From the start/finish line, drivers quickly arrive at a three-turn sequence beginning with a right-hander which requires moderate braking. A fast left and longer right-hand bend follows, with asphalt run-off to the left.
The course runs past the stadium before drivers arrive at its quickest corners. In F1 22’s simulation, a dab on the brakes is required at turn four and five, which bend left and right.
These lead directly into three tightening left-handers, turns six, seven and eight, which round one already-notorious landmark, the track’s ‘fake marina’. For drivers, perfecting the line through turn eight will be crucial to carry speed onto the first of two long acceleration zones which follow.
The track winds right and left here and includes a couple of officially-numbered corners which will be taken without a hint of a lift.
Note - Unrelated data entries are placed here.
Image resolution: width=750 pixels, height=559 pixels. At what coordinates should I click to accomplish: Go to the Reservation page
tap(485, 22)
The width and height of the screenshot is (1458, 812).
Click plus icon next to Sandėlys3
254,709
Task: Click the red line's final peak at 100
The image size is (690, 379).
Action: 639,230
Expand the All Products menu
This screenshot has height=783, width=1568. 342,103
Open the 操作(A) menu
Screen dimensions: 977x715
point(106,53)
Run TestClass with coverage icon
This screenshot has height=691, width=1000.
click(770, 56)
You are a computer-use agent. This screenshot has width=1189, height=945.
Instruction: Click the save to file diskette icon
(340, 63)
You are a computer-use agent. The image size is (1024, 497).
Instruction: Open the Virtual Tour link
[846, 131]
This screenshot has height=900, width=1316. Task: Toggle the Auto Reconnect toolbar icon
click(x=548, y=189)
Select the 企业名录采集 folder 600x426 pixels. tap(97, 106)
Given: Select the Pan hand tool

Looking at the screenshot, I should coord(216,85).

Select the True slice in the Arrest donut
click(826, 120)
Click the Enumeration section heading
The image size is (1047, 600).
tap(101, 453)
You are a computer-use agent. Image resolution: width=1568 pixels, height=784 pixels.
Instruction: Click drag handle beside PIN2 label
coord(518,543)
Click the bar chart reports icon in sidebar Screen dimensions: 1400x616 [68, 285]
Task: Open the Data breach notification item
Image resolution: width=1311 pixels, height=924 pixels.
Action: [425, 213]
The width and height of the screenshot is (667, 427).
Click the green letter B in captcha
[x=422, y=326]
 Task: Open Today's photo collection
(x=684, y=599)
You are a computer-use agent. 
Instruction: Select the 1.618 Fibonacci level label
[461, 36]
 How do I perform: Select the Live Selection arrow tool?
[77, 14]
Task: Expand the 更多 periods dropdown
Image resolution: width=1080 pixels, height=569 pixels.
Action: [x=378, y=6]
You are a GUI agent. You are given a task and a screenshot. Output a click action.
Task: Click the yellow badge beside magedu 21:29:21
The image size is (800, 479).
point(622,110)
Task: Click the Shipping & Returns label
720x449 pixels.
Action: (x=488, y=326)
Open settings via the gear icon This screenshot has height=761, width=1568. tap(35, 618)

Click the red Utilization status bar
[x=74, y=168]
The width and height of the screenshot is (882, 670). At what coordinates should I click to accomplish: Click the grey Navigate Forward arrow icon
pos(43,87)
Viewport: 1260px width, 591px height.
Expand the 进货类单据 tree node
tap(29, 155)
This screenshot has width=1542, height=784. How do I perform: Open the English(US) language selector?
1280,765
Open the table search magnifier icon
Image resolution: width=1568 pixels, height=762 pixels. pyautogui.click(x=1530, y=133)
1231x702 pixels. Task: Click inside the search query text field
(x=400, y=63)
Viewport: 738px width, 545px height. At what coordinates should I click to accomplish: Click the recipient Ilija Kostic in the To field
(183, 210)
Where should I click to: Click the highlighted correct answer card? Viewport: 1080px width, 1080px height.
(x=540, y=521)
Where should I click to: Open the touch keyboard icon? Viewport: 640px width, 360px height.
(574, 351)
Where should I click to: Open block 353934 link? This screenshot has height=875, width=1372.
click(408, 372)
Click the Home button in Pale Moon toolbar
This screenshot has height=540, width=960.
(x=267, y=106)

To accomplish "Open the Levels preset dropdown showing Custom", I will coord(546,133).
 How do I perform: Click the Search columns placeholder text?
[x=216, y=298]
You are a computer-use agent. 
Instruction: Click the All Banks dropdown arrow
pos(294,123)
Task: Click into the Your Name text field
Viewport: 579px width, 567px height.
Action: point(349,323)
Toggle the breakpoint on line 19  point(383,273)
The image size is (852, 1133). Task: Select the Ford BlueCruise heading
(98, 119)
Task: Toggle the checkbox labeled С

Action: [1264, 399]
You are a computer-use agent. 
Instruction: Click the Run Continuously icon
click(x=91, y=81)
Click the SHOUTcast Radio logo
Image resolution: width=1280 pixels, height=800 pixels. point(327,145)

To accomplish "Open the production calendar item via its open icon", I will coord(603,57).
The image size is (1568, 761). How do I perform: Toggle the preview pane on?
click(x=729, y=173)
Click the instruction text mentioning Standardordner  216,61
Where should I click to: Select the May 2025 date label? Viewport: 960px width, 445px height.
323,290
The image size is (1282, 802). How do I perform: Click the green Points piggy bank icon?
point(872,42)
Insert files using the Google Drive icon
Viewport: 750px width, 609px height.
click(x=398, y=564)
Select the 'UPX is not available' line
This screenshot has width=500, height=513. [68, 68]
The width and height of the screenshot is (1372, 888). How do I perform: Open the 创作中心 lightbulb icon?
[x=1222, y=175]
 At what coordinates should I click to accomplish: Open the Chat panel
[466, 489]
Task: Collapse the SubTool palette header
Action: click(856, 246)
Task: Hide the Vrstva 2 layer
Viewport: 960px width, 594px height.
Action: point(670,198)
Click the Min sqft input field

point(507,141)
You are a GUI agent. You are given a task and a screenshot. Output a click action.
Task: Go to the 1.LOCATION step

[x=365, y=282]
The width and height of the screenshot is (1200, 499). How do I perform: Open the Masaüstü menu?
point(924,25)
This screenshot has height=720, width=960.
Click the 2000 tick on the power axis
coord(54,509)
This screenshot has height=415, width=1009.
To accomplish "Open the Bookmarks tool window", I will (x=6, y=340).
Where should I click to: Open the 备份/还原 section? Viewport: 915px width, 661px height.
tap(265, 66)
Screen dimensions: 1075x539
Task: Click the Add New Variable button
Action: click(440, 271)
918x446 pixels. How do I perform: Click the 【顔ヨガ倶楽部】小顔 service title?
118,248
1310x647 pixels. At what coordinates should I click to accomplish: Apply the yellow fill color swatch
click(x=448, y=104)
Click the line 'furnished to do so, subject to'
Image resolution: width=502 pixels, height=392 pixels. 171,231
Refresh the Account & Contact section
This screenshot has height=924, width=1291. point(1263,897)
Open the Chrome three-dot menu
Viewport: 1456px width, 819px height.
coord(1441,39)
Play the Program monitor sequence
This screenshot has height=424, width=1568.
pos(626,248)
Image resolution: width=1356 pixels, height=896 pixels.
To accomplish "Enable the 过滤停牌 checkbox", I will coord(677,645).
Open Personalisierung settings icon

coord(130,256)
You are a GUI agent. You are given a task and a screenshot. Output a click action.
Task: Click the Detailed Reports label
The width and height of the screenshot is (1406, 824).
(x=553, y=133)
The second DRS zone, after the start/finish straight, begins shortly after turn nine.
That should make the run into turn 11 one of the best spots for overtaking on the track. But any drivers still side-by-side after it will have to sort themselves out quickly, as the section which follows it is twisty and narrow.
That is especially true of the extremely tight turn 14-15 chicane. There is run-off straight ahead for the drivers, but the potential for track limits disputes and Safety Car-triggering incidents is high in a section of track which Yuki Tsunoda likened to a Formula E circuit.
Another sharp turn, 16, begins the second long acceleration zone. This is almost entirely straight and offers another opportunity for drivers to use DRS. It leads into a very slow left-hand hairpin which will require heavy braking.
The two corners which follow are taken flat-out, and at the apex of the second drivers can open DRS for the third time as they reach the end of the lap. That’s assuming they don’t peel off into the pits which, unlike at most circuits, are located on the outside of the track. Drivers stay right after the turn 17 hairpin and have to tackle a slow chicane as they enter the pit lane.
Despite the tight entry to the pit lane, time lost here is likely to be lower than at other circuits, which could encourage teams to consider multi-stop strategies in the race.
The Miami International Autodrome continues F1’s trend towards quick tracks in city locations. There’s no denying it owes its place on the calendar more to the venue than the nature of its layout.
However the designers have managed to incorporate enough straights of decent length and width that passing should be possible, and a couple of corners which will show the kind of performance F1 cars are capable of. The tight corners in the third sector are more of a compromise, but they will lend a challenge of their own.
We’ll get our first glimpse of how well F1 cars suit the series’ newest venue when they take to the track for the opening practice session in a little over 24 hours’ time.